Loo, who worked as a patient advocate for adults with schizophrenia and a crisis call operator in her native California before heading to med school, spent last summer in an Amazonian village in Peru. There she surveyed local attitudes about mental health care for a clinic that is considering adding a social worker to its services. She also taught school children about parasites, worked with community obstetricians, and helped visiting medical missionaries locate and treat cleft palate patients.

“When I was in Peru, I realized that even in the remotest places, with the direst of conditions, in completely different cultures and languages, people are so similar on a fundamental level,’’ Loo said. “I think that this fellowship will help me understand the true range of problems that we face in the world and the way people interact to cope with them in striving for a common aim of well-being.’’

Frett, who earned her master’s in social work after working as a nurse assistant, and interning at the Health and Human Services office in Chicago, spent the summer of 2005 in India, where she was struck by the lack of such basic health care resources as surgical gloves.

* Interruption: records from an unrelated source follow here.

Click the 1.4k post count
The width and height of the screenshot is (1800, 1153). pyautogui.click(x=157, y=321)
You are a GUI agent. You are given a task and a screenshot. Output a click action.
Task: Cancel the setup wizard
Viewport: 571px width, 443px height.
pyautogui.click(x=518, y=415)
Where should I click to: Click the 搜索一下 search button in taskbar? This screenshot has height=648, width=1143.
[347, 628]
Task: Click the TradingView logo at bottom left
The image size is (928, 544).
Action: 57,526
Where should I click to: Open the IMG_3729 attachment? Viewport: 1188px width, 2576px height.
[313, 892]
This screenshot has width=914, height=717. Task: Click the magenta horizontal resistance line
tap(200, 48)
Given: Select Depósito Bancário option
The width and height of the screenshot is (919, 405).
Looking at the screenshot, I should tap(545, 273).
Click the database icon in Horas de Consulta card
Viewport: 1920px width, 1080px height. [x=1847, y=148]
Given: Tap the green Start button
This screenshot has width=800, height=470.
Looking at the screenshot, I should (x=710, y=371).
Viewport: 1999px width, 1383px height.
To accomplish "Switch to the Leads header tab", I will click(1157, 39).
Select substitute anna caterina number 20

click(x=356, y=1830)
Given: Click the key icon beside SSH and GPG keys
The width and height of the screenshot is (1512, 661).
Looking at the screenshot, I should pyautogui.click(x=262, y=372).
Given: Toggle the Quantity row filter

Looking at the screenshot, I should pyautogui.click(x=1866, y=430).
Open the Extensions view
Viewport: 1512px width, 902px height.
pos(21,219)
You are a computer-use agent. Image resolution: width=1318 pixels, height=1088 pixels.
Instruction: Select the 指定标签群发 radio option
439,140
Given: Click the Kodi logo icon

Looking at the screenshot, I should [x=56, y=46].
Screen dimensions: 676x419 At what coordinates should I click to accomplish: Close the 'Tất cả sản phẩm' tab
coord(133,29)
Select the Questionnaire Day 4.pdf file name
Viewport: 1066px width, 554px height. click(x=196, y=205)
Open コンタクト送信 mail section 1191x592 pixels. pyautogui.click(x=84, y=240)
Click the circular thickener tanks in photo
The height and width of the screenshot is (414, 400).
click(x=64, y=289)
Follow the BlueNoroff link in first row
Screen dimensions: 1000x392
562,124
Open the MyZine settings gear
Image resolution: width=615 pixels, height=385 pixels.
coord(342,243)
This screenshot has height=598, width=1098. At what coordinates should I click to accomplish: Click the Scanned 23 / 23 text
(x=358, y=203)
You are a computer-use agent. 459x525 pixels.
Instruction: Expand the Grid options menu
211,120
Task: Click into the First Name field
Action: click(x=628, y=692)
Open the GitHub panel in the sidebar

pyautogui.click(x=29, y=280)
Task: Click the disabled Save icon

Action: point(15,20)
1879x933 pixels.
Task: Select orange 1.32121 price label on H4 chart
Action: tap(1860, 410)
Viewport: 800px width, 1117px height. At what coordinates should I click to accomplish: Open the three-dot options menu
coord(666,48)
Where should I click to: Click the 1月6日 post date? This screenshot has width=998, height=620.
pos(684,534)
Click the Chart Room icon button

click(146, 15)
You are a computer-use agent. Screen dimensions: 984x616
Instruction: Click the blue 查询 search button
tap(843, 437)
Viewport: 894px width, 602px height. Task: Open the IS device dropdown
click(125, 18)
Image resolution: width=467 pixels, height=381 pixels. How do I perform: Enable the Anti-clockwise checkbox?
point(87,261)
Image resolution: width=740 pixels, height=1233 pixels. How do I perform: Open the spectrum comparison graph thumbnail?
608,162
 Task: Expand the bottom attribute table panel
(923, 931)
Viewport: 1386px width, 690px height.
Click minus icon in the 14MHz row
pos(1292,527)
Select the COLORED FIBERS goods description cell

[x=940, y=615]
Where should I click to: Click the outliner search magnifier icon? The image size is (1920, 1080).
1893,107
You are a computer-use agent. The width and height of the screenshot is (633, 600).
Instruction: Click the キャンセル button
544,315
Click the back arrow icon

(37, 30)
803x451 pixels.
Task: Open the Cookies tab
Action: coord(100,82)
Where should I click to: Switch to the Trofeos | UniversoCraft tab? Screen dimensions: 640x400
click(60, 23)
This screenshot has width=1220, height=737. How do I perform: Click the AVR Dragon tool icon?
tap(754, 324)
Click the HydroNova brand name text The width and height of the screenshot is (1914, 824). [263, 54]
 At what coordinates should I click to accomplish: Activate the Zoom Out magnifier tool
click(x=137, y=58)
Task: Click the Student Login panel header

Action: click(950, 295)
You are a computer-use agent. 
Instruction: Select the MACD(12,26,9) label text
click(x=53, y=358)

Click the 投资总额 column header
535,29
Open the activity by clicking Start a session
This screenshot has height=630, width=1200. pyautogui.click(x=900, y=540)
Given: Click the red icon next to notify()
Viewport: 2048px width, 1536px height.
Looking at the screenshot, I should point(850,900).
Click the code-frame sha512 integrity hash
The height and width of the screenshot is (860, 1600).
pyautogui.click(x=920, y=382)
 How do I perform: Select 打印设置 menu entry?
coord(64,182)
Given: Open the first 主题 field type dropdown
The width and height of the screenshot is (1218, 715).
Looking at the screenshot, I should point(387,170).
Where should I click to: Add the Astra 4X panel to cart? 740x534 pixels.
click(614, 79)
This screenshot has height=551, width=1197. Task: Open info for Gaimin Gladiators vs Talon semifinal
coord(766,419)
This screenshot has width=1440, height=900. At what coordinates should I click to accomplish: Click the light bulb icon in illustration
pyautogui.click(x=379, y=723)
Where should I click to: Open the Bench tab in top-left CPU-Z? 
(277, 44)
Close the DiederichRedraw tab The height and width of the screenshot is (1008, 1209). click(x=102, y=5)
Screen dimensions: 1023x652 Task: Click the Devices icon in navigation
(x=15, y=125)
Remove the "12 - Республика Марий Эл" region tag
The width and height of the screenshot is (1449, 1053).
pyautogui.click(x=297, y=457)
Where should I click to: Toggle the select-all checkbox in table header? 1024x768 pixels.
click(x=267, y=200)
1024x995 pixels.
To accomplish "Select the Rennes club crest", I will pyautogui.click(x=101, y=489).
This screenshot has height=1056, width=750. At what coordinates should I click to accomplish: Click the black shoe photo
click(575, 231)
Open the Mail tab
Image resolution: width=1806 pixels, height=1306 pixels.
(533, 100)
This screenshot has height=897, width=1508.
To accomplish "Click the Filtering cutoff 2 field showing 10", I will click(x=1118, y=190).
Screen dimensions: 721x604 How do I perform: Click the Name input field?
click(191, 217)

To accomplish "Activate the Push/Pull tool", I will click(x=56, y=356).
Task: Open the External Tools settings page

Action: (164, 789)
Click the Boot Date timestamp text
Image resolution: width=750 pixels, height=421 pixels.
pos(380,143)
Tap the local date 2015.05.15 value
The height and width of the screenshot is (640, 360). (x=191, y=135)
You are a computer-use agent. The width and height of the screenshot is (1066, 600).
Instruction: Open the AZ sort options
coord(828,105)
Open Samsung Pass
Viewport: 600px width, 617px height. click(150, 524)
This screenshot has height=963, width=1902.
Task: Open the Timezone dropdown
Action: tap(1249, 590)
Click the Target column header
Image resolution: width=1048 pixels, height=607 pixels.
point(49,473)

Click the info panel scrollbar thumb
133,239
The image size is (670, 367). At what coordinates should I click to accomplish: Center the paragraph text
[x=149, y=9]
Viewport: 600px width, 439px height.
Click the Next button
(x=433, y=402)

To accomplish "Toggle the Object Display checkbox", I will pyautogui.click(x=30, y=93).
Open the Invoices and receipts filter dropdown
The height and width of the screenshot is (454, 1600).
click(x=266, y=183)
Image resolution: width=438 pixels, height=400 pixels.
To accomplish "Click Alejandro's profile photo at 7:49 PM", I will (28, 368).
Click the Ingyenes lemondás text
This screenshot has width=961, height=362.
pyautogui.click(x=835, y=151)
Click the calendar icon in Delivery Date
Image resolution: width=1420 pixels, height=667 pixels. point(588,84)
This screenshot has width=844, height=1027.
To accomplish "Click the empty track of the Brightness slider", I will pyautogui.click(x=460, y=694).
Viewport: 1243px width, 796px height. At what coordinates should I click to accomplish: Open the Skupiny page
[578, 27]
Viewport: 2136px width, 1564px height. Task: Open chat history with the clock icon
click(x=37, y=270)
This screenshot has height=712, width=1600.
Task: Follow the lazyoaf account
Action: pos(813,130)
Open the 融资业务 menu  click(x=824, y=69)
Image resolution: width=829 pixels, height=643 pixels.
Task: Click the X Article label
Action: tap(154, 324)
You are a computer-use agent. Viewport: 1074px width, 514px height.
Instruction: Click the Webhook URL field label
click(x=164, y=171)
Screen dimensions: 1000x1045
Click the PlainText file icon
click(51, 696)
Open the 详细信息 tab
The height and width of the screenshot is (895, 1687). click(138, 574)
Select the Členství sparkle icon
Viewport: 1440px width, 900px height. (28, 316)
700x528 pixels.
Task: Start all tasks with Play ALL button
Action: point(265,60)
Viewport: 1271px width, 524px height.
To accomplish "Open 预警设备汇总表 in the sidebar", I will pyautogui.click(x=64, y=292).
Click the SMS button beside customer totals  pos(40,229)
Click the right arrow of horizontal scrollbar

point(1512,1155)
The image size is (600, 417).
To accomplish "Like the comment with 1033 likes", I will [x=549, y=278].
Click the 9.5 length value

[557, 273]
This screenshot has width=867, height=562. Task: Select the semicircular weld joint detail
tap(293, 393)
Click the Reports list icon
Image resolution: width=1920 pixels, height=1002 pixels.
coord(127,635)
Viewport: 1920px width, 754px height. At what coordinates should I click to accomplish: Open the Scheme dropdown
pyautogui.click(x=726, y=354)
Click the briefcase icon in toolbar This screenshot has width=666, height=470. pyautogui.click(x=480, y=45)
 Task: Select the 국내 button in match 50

When she returned to her native Chicago area, she developed a guide to clinics that offered free and reduced-fee Pap tests to women who went without because they didn’t know the resource existed.

“This fellowship will give me a window into the activities I can engage in as a global health physician,’’ she said. “It will also inspire me to continue creating relevant and sustainable projects that can generate meaningful change in global health.’’

The Miller School’s Bhavana Pendurthi, a third-year student, and Yuliya Tipograf, now in her second year, were among the inaugural fellows selected last year.